Health systems, health plans, physicians, life sciences companies and nontraditional health care players such as technology companies and retailers may want to partner with and participate in SHCs as part of their digital and consumer engagement strategies. Early movers on SHCs may be able to establish consumer loyalty, improve behaviours such as medication adherence, thrive in value-based care arrangements, increase access and reduce costs. As organisations build or participate in SHCs, data collection, analytics and ongoing monitoring and evaluation of SHCs will help make them more effectively improve health and well-being.
Many of today’s SHCs display one or more of the essential ingredients of mature SHCs. But they operate in silos, largely isolated from each other and the geographic communities in which people live. As technologies such as the Internet of Things (IoT) connect even more people and more advanced devices to one another, SHCs will likely become larger. Per Metcalfe’s law, the growth of these communities will make them more powerful; they will capture more data from their growing membership and the many devices their members use, rendering the data richer and more comprehensive. This will allow SHCs to conduct more robust research, learn more about the science of behaviour change, and create cohesive and supportive social groups based on common interests and values.

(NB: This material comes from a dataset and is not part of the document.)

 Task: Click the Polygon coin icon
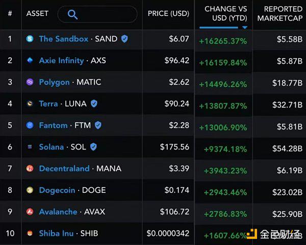30,82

In the future, we expect many more of the communities in which we live, work and interact (both virtually and physically) to consist of a web of interconnected SHCs. These communities could constitute an ecosystem of public and private players that support each other. They may address social determinants of health, such as access to food, transportation and employment; incorporate emerging technologies such as artificial intelligence, augmented/virtual reality, robotics and radically interoperable data; use behavioural science to empower individuals to eat right and exercise; and detect and treat disease at its earliest stages using genomics and precision medicine.
SHCs may also communicate and integrate with aspects of health care. Physicians may be able to write prescriptions for digital wellness programmes, health plans and employers may reimburse for such programmes and data could be shared seamlessly between all stakeholders. Most importantly, individuals can own their health care data, allowing them to make informed decisions about their health. As SHCs mature and proliferate, their governance and funding approaches could become more sophisticated, affording them the management and resources necessary to empower communities to invest in their own health and well-being—not just to stave off illness, but to reach their full physical and mental potential.
Many different smart health community initiatives are still early in development and do not yet have outcomes data, but some examples of programmes that have demonstrated improved health outcomes and even cost savings, are listed below.
The health industry is on the cusp of a major transformation that will affect all stakeholders. Incumbent players can either lead this transformation as innovative and well-connected market leaders or they can try to resist this inevitable change. A wide range of companies—from inside and outside of the health care sector—are already making strategic investments that could form the foundation for a future of health that is defined by radically interoperable data, open and secure platforms, and consumer-driven care.